The present study assesses landscape dynamics within the Kasenga territory in response to the illegal exploitation of P. tinctorius. It is based on the hypothesis that the enthusiasm of local populations for the uncontrolled cutting of P. tinctorius has led to landscape dynamics in the form of the retreat and isolation of forest areas and the abandonment of certain agricultural areas.

2. Materials and Methods

2.1. Study Area: Kasomeno Area in Kasenga Territory

The Kasomeno area and its periphery is located in the Kasenga territory (9°21′–11°22′ S and 26°9′–28°41′ E), in the southeast of the Haut-Katanga province in D.R. Congo (Figure 1) at an average altitude of about 970 m. In this region, the climate is dry tropical and type Aw5 according to the Köppen classification system [35,36]. It is characterised by an alternating dry season (May to September) and rainy season (November to March), separated by two transition months (April and October). Average annual temperatures vary between 16 °C and 33 °C, while a total rainfall of around 1260 mm [37] falls on soils whose main types are Ferralsols [38]. The miombo woodland was the dominant vegetation in the area. It is currently in a fragmented state due to significant anthropogenic activities [18]. Until 2013, the fields and charcoal production were the main activities of the local population. The local population is currently estimated to be around 100,000 people. Between 2013 and 2017, commercial exploitation of P. tinctorius intensified in several villages in the Kasenga territory, starting from the town of Kasomeno, which is considered the epicentre of the activity, and therefore, the area chosen for our study.
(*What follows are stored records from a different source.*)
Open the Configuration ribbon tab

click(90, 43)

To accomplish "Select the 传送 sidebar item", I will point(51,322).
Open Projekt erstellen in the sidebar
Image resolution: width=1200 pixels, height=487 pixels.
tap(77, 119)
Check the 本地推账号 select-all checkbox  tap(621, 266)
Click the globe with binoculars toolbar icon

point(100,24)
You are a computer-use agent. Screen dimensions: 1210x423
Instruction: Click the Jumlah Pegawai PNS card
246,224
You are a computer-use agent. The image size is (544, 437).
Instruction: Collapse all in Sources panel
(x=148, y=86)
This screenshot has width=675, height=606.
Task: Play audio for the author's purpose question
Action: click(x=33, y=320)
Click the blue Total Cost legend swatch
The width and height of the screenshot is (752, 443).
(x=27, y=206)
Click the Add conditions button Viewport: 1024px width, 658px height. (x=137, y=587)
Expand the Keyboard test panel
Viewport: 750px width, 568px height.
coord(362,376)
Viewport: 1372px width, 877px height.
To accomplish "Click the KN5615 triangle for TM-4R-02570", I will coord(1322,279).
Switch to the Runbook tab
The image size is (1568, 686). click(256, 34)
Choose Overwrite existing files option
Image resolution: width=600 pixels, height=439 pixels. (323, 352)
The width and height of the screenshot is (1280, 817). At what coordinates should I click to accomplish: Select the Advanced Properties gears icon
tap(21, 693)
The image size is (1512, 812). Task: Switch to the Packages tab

2.2. Landsat Image Choice and Preprocessing

The study area of 986 km² was extracted from four Landsat type images (30 m spatial resolution) taken in the dry season over the period 2009–2021 with a time step of 4 years and from the Thematic Mapper (of 11 July 2009) and Operational Land Imager (of 6 July 2013, 17 July 2017 and 26 June 2021). These images were chosen mainly on the basis of their availability, seasonality and the objective of the study [39,40]. Furthermore, their use allowed for the cover of three important periods: (i) before the illegal exploitation of P. tinctorius in the study area (2009–2013), (ii) the period of full illegal exploitation of P. tinctorius (2013–2017) and (iii) the period of the prohibition of the illegal cutting of P. tinctorius (after 2017). The (pre-) processing of Landsat images was carried out in ENVI 5.3 and ArcGIS 10.2.2.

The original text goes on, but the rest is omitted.